In the 1980s when I was teaching English at Peking University, the city was shrouded in coal smoke. The tinkling of millions of bicycle bells filled the streets. There was one privately owned restaurant, run by the former chef of the Chinese Embassy in Moscow from him courtyard home. We cycled there to eat Chicken Kiev, his speciality. He made his own mayonnaise. After no Western food for months and lots of salted pork and cabbage stir fry in the university canteen, this was a delicacy worth the trek. There were a few famous state run Peking duck restaurants in the heart of town. You had to get special tickets to eat there. The grey brick walls of the hutongs, or narrow alleyways behind which old Beijingers lived dominated large swathes of the city. I was invited to a Professor’s house for dinner. His many roomed courtyard house had been divided into various apartments. He was an old school scholar type who had survived the Cultural Revolution. Down the alley way from his house were public toilets, latrines that served hundreds of people. It was a cloacal nightmare to have to go pee at the end of a great meal, but this was old Beijing.
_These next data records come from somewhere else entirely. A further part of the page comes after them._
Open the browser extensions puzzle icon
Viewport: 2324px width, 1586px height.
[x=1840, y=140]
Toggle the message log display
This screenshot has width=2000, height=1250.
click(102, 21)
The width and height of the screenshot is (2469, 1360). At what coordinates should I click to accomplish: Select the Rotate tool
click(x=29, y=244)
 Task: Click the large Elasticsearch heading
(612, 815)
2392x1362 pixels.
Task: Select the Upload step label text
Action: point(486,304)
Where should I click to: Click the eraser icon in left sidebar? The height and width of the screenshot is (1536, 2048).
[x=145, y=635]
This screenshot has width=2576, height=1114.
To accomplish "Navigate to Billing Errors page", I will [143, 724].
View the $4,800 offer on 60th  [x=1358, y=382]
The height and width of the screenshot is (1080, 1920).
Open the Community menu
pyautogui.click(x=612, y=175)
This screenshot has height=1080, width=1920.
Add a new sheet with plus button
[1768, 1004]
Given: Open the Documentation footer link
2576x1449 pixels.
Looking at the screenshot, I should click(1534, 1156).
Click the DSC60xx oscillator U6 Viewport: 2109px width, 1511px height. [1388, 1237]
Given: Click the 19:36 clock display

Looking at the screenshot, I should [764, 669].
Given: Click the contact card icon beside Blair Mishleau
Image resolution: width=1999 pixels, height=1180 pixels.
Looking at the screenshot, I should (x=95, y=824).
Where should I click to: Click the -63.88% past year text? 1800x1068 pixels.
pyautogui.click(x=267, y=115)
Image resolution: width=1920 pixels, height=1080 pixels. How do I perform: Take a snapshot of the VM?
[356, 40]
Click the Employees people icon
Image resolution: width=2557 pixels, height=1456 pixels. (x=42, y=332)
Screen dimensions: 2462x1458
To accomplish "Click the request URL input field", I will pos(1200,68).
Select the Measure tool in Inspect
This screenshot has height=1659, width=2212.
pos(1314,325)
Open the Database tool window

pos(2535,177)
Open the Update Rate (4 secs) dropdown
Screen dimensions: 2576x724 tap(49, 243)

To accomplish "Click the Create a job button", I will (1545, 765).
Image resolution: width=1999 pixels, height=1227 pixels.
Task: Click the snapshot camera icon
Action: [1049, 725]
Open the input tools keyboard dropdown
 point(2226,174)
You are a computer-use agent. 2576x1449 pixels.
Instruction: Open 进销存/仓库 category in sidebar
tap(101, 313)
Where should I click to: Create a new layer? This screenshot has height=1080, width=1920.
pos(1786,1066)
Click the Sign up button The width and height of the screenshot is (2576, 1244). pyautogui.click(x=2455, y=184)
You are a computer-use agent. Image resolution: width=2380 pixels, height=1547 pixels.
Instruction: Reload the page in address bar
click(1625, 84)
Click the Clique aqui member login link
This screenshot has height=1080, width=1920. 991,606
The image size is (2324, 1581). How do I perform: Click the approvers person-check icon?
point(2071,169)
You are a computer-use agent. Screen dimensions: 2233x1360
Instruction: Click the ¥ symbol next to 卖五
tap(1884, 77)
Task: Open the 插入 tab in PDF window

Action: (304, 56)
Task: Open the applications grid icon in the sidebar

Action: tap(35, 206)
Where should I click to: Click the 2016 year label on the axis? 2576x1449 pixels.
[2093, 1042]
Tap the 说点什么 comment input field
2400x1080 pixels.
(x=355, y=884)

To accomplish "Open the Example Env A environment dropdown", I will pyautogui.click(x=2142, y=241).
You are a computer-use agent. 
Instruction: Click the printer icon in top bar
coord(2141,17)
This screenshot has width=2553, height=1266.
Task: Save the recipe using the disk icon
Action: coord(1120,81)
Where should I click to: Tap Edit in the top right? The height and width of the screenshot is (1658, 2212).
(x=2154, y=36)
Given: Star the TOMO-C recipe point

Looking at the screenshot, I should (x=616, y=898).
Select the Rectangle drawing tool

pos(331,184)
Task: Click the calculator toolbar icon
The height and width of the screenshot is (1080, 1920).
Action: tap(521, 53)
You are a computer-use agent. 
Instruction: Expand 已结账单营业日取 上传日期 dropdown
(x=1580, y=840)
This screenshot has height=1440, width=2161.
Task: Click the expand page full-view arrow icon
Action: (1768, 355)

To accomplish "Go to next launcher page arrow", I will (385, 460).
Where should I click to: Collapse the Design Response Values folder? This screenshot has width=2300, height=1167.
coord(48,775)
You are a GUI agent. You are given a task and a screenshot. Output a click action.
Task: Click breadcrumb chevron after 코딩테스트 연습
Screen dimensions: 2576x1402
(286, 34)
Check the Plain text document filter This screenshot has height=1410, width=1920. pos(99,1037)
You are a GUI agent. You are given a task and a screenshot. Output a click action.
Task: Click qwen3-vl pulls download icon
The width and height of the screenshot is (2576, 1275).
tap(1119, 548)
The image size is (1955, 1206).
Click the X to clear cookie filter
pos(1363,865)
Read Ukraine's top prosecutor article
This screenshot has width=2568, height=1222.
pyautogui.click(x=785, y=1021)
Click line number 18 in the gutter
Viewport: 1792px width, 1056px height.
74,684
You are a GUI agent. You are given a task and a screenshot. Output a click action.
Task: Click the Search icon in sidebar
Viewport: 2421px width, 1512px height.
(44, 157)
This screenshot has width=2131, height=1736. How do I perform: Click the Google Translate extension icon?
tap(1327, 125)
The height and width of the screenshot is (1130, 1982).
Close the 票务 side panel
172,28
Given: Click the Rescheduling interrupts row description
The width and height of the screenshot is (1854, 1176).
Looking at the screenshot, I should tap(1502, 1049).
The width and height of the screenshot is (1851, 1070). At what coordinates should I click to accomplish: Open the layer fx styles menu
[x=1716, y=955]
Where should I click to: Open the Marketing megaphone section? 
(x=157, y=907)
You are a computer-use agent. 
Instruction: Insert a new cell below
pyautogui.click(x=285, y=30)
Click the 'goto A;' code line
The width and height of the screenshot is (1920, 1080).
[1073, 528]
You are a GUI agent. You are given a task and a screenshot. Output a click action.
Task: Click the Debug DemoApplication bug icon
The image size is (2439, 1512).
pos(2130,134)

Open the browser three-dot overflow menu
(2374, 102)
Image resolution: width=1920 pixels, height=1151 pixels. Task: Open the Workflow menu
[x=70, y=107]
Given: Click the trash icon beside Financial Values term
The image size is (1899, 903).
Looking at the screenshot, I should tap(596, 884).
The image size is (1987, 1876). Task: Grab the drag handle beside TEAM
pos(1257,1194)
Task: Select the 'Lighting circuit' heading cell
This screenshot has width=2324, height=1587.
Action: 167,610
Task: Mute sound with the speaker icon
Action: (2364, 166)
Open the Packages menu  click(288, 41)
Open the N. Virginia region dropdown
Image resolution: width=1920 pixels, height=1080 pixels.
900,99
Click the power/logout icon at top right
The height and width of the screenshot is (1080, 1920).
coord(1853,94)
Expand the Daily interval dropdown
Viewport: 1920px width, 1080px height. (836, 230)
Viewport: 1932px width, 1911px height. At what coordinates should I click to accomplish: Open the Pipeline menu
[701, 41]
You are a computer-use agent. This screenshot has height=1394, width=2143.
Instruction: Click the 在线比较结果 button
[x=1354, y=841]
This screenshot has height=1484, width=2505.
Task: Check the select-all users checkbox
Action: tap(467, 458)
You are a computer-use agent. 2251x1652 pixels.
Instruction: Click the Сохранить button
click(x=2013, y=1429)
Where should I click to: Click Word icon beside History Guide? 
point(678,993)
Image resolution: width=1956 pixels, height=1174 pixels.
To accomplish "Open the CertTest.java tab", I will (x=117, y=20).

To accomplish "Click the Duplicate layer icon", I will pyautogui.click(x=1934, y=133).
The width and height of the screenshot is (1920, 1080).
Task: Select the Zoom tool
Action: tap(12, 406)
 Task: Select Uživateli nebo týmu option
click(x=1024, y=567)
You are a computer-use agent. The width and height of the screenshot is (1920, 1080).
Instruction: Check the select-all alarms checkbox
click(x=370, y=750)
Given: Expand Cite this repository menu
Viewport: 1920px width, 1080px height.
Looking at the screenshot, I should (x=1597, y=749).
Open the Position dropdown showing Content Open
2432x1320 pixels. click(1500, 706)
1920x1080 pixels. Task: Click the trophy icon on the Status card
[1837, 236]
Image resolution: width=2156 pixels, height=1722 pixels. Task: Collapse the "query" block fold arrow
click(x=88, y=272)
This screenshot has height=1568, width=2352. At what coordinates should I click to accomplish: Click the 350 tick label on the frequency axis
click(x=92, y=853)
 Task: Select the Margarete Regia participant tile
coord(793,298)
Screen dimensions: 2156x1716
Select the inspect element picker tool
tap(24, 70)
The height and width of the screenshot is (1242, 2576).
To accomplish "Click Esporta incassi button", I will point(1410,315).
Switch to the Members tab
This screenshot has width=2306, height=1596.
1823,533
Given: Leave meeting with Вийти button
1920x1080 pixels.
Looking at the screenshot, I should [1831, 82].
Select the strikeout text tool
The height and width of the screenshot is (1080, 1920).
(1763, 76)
In this article, Danwei (work unit) housing is also being revisited as an important part of the history of Chinese urbanization and central planning. Work unit housing connected workers to factories: low slung apartment built in the modernist, no nonsense Frankfurt social housing style provided modern amenities for workers in Beijing Number Two Factory, an immense complex putting workers close to the sites of production. The rents were nominal, but the apartments were centrally heated and had running water. There were communal kitchens where you could get cheap food like mantou or huajuan, the steamed breads famous in Northern China. The apartments had rudimentary kitchens and spartan but large communal bathhouses, hospitals, schools and basic recreational facilities. The factories were not ‘efficient’ by capitalist measure and the central planning system and housing allocations led to abuses of privileges and corruption, but it’s good to see scholars revisiting this moment of Chinese urban history.
Hutongs are being preserved by young Chinese designers, architects, urban professionals who see the value in these old structures.
Today, China’s real estate market comprises almost 30% of China’s economic activity, but the market is going bust and this is effecting every aspect of the economy. Economist Noah Smith calls the real estate China's Achilles' Heel.
The article I really wanted to comment on was the New York Times piece on the Renter's Utopia that is Viennese social housing. The article is incredibly detailed about the way in which these large urban housing projects sustain themselves financially, while also offering a history of how these complexes came to be built during the period of Red Vienna,1923-1934, when the Social Democratic government built 64,000 units of housing. Apartments were rented to workers at 3.5% of their incomes.
After World War II, the government continued to invest in public housing.
In the United States, social housing was also built after the war. Within two decades of the completion of the Pruitt-Igoe projects in St. Louis, they were declared unlivable. Marred by crime and neglected by the local government, the large apartment buildings were seen as a monument to the failure of Utopian thinking in the housing sector. The Pruitt Igoe Myth is a documentary about the destruction of the projects in 1972, an event hailed by post-modernists as the beginning of a new era of architectural innovation.
I talk in more detail about Pruit Igoe on Jacobin TV in an interview recorded during the pandemic.
The Viennese projects represent the lasting legacy of social housing: the Viennese didn’t blow up the projects to create spaces for market driven urban renewal. What I learned from the New York Times article is that the 30 year mortgage and mortgage deductions were New Deal innovations to encourage homeownership during the Depression. These policies created greater segregation in urban development, (redlining) and made housing a speculative and a debt instrument capable of disciplining workers become homebuyers.
I will stop here on the topic for today. Lots more to say here, but the day job calls.
I just watched Hannah Gadsby’s Nanette and I will not be writing an essay or anything substantial about “It’s Pablo-matic.”